MOSCOW (AP) – Europe’s top human rights tribunal has ordered Russia to release jailed opposition leader Alexei Navalny, a sentence quickly overturned on Wednesday by Russian authorities determined to isolate the country’s most prominent enemy. Kremlin.
The decision of the European Court of Human Rights had demanded that Russia release Navalny immediately and warns that failure to do so would mark a breach of the European Convention on Human Rights.
Russia’s justice minister dismissed the court’s lawsuit as “unfounded and illegal” and the foreign ministry denounced it as part of Western meddling in the country’s internal affairs.
Navalny, 44, an anti-corruption investigator and a leading critic of President Vladimir Putin, was arrested last month on his return from Germany, where he spent five months recovering from a nervous breakdown blamed on the Kremlin. Russian authorities have rejected the accusation.
Earlier this month, a Moscow court sentenced Navalny to two years and eight months in prison for violating the terms of his parole while he was recovering in Germany. The sentence comes from a 2014 embezzlement conviction that Navalny has rejected for fabrication and which the European court has declared illegal.
In Tuesday’s resolution, the ECHR set out rule 39 of its regulation and forced the Russian government to release Navalny, citing “the nature and extent of the risk to the applicant’s life.”
“This measure will take effect immediately,” the Strasbourg-based court said in a statement.
The court noted that Navalny has answered the argument of the Russian authorities that they had taken sufficient measures to safeguard his life and his well-being detained after the attack of a nervous agent.
Russian Justice Minister Konstantin Chuichenko rejected the court’s ruling as a “clear and crude interference” in Russia’s judicial system.
“This lawsuit is unfounded and illegal because it does not indicate any fact or legal rule that would allow the court to issue such a verdict,” Chuichenko said in a statement from Russian news agencies. “This requirement cannot be met because there is no legal reason for this person to be released into custody under Russian law. Aware of this, European judges have clearly made a political decision that could only exacerbate the restoration of constructive relations. with the institutions of the Council of Europe ”.
In the past, Moscow has complied with ECHR rulings granting compensation to Russian citizens who have challenged verdicts in Russian courts, but has never had to deal with the European court’s demand to release a convict.
As a reflection of its slow-fire irritation with the verdicts of the European court, Russia last year adopted a constitutional amendment declaring the priority of national legislation on international law. Russian authorities could now use this provision to overturn the ECHR ruling.

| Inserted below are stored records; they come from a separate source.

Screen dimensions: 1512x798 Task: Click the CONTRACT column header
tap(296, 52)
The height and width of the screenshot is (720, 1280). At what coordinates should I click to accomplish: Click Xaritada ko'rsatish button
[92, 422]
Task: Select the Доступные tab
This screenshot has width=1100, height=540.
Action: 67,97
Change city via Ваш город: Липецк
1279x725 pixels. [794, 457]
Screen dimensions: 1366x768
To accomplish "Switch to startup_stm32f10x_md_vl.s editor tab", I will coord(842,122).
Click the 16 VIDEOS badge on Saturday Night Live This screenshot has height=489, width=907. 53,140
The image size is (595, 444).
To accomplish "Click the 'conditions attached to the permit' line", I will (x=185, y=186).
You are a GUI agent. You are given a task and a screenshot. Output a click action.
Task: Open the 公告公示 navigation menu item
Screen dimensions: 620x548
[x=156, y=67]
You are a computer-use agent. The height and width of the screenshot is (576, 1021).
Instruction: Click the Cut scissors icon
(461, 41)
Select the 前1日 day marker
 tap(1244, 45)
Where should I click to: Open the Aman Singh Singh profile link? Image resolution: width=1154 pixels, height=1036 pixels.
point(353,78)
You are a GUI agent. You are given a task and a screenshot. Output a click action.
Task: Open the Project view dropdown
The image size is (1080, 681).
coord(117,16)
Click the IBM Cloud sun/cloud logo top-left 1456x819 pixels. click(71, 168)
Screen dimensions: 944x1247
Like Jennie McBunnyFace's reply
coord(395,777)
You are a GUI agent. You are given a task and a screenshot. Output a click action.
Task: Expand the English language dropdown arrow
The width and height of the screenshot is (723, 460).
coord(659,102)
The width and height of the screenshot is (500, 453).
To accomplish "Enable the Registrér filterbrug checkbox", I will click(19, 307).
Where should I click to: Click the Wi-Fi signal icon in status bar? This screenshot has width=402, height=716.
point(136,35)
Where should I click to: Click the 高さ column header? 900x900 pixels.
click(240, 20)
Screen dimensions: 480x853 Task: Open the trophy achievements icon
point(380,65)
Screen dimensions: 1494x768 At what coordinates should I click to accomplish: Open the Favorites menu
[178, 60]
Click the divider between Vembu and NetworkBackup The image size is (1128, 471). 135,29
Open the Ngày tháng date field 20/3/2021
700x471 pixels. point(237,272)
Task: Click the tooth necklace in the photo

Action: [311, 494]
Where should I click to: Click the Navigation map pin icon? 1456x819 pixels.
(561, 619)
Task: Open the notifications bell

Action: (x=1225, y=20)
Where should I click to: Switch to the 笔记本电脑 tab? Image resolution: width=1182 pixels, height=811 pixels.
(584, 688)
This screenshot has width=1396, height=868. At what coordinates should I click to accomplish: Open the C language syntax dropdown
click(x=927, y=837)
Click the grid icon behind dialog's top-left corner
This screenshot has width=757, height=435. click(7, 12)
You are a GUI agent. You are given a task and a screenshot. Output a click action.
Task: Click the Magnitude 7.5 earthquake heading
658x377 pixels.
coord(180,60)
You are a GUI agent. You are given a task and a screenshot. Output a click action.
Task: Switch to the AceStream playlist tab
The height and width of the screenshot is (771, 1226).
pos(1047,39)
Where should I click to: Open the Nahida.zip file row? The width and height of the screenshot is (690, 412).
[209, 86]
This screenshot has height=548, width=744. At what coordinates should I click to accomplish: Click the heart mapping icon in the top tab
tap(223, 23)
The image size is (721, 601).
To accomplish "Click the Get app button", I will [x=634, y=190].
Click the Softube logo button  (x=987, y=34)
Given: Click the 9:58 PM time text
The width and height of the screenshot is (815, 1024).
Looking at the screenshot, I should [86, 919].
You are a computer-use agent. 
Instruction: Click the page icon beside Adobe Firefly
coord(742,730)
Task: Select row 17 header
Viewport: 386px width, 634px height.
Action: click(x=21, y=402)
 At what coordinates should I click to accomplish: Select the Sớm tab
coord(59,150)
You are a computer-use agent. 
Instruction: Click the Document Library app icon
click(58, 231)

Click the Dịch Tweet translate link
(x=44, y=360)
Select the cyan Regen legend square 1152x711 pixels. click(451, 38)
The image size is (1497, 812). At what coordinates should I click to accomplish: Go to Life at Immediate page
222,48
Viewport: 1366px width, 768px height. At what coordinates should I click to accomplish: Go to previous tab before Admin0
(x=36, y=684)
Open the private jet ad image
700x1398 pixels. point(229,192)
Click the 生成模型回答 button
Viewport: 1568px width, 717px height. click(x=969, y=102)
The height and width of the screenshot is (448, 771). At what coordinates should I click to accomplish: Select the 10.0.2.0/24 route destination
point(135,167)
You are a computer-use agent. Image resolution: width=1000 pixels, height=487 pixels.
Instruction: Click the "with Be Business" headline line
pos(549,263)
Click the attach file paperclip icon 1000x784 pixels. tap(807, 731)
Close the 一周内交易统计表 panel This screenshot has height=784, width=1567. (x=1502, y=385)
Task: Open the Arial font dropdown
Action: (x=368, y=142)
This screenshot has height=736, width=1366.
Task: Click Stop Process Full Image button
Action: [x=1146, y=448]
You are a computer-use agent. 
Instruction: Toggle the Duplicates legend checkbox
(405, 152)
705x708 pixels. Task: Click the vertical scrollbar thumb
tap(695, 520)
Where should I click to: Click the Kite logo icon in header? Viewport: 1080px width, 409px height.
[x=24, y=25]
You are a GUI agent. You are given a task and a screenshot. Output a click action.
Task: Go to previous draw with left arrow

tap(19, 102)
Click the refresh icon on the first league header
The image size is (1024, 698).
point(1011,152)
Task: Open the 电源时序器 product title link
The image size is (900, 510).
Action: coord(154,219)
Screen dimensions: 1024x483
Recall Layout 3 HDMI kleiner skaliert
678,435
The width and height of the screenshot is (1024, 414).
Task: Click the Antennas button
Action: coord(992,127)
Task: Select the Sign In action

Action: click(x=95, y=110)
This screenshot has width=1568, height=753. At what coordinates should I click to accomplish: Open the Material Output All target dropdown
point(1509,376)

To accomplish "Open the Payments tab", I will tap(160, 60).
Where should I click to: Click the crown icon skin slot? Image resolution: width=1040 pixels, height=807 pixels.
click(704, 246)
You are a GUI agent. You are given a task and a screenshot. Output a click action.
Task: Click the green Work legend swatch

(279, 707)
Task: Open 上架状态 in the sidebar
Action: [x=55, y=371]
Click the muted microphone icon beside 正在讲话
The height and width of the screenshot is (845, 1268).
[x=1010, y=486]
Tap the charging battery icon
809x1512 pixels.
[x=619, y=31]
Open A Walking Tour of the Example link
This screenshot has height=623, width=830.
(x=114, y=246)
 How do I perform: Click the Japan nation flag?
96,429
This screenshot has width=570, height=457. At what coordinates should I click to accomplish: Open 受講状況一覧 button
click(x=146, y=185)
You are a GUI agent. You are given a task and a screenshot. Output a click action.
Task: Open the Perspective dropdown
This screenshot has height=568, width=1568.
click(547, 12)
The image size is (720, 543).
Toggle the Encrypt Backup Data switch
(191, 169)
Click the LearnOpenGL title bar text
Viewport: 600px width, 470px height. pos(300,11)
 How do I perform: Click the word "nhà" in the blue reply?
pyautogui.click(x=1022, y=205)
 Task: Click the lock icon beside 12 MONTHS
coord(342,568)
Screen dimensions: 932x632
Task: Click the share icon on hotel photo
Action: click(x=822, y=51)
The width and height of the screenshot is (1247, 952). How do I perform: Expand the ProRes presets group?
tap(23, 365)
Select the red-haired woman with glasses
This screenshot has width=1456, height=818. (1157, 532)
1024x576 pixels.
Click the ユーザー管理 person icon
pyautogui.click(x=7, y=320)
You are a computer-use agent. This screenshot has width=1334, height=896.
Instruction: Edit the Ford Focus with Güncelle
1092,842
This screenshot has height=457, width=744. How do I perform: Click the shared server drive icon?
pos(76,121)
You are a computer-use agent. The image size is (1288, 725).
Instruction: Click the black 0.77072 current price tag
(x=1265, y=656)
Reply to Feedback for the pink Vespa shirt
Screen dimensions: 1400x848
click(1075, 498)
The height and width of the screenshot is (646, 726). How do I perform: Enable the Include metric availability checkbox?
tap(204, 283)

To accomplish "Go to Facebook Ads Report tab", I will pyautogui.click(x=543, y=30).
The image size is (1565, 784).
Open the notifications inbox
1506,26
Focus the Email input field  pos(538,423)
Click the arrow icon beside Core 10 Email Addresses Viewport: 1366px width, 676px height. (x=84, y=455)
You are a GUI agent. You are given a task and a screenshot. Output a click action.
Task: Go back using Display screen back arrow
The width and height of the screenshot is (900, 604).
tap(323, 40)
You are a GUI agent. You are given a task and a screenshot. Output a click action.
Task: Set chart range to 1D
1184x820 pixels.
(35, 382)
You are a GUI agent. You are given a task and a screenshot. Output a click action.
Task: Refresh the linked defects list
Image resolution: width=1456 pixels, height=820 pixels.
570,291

Mikhail Yemelyanov, deputy director of the legal affairs committee of the Kremlin-controlled lower house of parliament, noted the constitutional change and noted that it gives Russia the right to ignore the ECHR resolution, according to Interfax news agency.
But Navalny’s chief strategist, Leonid Volkov, argued that Russia’s membership in the Council of Europe obliges him to comply with the court’s ruling. He warned Facebook that the country risks losing its membership in the continent’s main human rights organization if it does not comply with the order.
Navalny’s arrest and imprisonment fueled a wave of protests across Russia. Authorities responded with blunt repression, which detained some 11,000 people, many of whom were fined or received prison sentences ranging from seven to fifteen days.
Russia has rejected Western criticism of Navalny’s arrest and crackdown on protests as meddling in its internal affairs.
In televised statements, Russian Foreign Ministry spokeswoman Maria Zakharova denounced the ECHR ruling as a blow to international law and that “it is part of a campaign to put pressure on our country and intervene in the internal affairs of our country “.
A court hearing on Navalny’s appeal for his sentence is scheduled for Saturday.
He has also faced lawsuits in a separate case on charges of defaming a World War II veteran. Navalny, who called the 94-year-old veteran and others who appear in a pro-Kremlin video “corrupt creatures,” “unconscious people,” and “traitors,” dismissed the allegations of slander and described them as part of official efforts to belittle him.
With his usual sardonic humor, Navalny compared his conditions in the Matrosskaya Tishina maximum security prison in Moscow to the isolation of a space traveler.
“People in uniforms who come to me say just a few formulaic phrases, you see a light indicating that there’s a video camera running in your chest: they look like androids,” he said in comments posted on Instagram. “And, like in a movie about space travel, the ship’s command center communicates with me. A voice from the intercom would say, “3-0-2, get ready for medical treatment.” And I replied, “Okay, it only takes me ten minutes to finish my tea.”